In occasione dell'inaugurazione, il presidente dell'Assemblea
legislativa, Mauro Bordin, ha inoltre consegnato, su indicazione
del consigliere Enrico Bullian, il sigillo del Consiglio
regionale al Circolo culturale e ricreativo Don Eugenio Brandl
per i 35 anni di attività.
"Per noi è un piacere ospitare una mostra di assoluto rilievo
culturale e storico - ha esordito Bordin -. Credo sia ormai
patrimonio comune l'importanza che l'Assemblea Costituente ha
avuto per il nostro Paese, segnando una svolta che ha inciso sul
futuro dell'Italia fino ai giorni nostri. L'esposizione pone
l'attenzione sulle Madri Costituenti e sul ruolo delle donne che,
pur partendo da idee, culture e ideologie diverse, hanno dato un
contributo fondamentale alla stesura di una Carta che ancora oggi
dimostra una straordinaria attualità nei suoi principi, diritti e
doveri".
"A ottant'anni di distanza - ha aggiunto il presidente del Cr Fvg
- abbiamo una Carta costituzionale che continua a rappresentare
il cardine della convivenza civile. È la dimostrazione dello
straordinario lavoro svolto dai padri e dalle madri costituenti".

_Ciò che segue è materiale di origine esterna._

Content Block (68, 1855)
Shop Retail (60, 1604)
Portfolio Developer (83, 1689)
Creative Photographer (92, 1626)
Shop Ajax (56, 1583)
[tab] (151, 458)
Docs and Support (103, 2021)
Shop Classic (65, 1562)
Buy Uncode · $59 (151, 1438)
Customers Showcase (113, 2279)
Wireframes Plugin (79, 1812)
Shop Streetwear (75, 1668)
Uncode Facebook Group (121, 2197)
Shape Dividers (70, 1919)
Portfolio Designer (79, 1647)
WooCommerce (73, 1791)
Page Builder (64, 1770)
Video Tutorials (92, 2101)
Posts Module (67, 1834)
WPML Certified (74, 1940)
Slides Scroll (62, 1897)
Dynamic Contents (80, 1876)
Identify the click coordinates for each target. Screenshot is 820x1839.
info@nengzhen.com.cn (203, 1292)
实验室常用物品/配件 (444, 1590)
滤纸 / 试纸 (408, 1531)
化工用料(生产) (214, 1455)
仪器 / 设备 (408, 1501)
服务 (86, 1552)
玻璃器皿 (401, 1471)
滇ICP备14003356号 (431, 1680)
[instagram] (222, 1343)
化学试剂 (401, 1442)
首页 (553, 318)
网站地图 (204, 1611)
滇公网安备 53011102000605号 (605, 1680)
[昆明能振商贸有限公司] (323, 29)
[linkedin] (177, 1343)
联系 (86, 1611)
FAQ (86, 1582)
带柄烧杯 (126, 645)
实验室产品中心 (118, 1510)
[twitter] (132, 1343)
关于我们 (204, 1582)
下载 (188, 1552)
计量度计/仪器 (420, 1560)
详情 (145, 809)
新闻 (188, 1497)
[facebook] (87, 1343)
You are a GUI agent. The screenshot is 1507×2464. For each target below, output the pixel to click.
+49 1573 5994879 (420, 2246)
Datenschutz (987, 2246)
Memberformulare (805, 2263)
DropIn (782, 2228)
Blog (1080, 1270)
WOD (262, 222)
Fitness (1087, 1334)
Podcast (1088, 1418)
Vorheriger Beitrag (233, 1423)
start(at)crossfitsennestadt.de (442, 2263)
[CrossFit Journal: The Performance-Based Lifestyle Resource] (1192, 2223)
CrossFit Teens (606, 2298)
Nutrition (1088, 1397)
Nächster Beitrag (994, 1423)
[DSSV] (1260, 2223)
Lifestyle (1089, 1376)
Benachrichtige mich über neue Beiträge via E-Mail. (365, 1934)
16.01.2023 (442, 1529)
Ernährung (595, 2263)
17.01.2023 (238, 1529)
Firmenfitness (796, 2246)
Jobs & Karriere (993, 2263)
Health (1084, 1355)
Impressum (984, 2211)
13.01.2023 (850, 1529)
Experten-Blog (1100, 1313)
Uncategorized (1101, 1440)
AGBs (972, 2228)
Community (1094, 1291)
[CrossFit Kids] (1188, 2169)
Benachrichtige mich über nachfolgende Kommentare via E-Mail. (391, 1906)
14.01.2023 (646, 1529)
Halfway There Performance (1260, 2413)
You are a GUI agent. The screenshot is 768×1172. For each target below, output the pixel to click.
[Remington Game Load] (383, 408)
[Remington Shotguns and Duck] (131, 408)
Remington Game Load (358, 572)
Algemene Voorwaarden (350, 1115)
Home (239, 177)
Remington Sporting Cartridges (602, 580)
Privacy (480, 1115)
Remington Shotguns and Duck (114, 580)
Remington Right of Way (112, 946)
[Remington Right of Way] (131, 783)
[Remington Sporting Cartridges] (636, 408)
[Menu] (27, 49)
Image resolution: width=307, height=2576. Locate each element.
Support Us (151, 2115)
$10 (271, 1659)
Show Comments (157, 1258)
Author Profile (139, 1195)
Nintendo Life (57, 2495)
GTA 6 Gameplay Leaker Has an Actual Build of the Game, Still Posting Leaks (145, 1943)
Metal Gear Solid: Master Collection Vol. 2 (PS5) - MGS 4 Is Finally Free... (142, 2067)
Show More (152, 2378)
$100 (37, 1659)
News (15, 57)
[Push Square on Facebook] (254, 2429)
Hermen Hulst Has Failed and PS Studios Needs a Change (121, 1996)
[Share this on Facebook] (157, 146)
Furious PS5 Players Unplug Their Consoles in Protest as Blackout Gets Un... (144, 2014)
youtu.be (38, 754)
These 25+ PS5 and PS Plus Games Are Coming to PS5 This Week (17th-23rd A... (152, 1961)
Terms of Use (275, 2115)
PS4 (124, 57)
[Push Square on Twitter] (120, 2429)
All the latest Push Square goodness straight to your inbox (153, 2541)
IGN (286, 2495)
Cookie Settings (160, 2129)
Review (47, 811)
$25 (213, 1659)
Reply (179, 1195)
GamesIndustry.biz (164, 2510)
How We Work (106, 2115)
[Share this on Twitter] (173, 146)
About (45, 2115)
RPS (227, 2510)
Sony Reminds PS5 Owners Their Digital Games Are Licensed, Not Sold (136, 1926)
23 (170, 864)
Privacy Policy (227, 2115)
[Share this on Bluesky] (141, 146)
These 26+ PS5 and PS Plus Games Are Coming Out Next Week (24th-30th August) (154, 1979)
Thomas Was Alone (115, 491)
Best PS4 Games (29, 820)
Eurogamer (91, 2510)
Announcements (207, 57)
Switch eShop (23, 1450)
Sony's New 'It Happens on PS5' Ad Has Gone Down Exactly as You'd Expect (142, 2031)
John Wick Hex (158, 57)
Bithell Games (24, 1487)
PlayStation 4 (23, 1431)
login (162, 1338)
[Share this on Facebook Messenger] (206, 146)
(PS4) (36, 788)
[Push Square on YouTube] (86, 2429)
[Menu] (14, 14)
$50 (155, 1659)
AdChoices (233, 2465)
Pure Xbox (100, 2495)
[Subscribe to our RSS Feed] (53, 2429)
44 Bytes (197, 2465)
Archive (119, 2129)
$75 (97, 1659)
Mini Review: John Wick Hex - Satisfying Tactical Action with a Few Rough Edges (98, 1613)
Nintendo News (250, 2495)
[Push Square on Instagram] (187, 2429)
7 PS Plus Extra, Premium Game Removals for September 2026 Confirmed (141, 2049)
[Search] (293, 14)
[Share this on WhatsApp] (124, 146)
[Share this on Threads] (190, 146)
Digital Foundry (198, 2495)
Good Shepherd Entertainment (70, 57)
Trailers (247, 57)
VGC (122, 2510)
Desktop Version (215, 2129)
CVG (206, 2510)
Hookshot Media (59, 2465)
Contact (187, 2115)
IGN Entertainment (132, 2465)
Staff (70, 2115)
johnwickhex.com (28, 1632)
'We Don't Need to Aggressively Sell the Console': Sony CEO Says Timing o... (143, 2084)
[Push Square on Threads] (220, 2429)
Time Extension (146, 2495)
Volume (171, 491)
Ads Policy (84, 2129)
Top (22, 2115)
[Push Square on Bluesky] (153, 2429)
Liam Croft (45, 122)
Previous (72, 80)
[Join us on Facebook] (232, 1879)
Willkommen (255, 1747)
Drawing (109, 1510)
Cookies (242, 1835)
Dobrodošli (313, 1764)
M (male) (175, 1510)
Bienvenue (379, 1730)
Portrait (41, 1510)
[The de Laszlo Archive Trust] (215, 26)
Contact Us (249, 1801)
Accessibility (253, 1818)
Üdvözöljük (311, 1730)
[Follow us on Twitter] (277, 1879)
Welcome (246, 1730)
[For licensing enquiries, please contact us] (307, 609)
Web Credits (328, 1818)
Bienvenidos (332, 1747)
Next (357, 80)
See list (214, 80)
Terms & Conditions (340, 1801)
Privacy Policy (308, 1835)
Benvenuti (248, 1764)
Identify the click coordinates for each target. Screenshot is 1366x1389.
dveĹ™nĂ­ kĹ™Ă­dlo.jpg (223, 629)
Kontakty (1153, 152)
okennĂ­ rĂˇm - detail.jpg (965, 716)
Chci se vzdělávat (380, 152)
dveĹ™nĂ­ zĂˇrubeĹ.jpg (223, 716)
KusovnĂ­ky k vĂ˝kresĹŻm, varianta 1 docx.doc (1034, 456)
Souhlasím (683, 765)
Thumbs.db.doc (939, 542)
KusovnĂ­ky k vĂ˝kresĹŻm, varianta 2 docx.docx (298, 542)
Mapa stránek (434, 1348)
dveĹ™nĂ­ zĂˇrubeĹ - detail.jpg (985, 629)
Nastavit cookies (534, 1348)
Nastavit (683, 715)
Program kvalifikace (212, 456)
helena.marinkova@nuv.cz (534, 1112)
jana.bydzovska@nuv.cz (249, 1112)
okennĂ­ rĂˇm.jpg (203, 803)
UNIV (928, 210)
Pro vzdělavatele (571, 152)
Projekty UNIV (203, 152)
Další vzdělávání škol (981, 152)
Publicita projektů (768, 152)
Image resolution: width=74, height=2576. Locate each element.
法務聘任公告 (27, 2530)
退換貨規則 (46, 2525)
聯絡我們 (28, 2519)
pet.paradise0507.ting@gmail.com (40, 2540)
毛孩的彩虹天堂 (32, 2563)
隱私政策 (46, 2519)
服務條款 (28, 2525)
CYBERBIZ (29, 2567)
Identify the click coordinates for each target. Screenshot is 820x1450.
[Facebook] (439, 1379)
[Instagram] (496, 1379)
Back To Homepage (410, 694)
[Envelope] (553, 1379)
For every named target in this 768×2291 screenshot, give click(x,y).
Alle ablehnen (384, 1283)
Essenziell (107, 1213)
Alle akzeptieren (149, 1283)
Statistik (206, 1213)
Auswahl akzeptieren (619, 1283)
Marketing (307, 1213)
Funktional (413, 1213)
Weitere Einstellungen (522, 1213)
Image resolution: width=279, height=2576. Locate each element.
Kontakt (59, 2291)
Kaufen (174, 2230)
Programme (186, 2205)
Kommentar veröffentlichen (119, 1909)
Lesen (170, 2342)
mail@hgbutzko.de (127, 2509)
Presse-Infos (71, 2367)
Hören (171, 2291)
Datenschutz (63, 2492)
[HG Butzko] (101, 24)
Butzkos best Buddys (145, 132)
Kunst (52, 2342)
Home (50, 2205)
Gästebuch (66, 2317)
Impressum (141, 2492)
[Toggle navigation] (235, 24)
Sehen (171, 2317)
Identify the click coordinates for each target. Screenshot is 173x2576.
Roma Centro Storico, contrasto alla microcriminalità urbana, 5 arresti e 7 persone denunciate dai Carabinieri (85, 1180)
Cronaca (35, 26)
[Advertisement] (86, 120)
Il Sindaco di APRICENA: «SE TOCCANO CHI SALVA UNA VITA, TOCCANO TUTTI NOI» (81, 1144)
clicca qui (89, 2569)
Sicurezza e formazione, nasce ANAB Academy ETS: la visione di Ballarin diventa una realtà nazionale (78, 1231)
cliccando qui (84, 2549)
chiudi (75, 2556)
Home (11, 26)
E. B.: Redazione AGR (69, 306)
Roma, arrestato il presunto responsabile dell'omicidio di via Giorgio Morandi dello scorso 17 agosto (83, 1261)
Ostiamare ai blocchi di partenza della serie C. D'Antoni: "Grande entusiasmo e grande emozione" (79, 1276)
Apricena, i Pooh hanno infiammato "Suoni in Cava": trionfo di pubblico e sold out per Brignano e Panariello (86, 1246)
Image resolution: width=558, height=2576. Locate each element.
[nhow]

L'iniziativa è frutto del lavoro dell'assessorato alla Cultura
del Comune di Turriaco, in collaborazione con l'Anpi e il Circolo
culturale e ricreativo Don Eugenio Brandl.
"Mi sembrava opportuno ospitare la mostra anche nella sede del
Consiglio regionale" ha sottolineato Moretti, osservando anche il
valore dell'esposizione dei 21 ritratti: "Riprendono un fatto
storico fondamentale, la prima volta che le donne votavano".
All'inaugurazione erano presenti molti consiglieri regionali,
l'assessore alla Cultura del Comune di Turriaco, Carla De Faveri
(che ha ricevuto da Bordin un riconoscimento del Cr per questa
mostra), la presidente del Circolo culturale e ricreativo Don
Eugenio Brandl e docente del Max Fabiani, Elisa Baldo, oltre a
Miriam Gon e Pietro Buiatti in rappresentanza della ex classe V C
che ha realizzato i ritratti.
"Il progetto - ha spiegato Miriam - si è sviluppato in due fasi:
una prima dedicata alla ricerca storica e biografica, seguita
dalla realizzazione dei ritratti. L'obiettivo non era una
semplice riproduzione fotografica, ma reinterpretare l'essenza di
queste donne attraverso la pittura. Ogni ritratto è diverso:
colori liberi, linee dinamiche e tratti più intensi nei passaggi
idealistici". "Siamo onorati di aver realizzato questo lavoro -
ha commentato infine Pietro - confrontandoci con figure
fondamentali della storia italiana".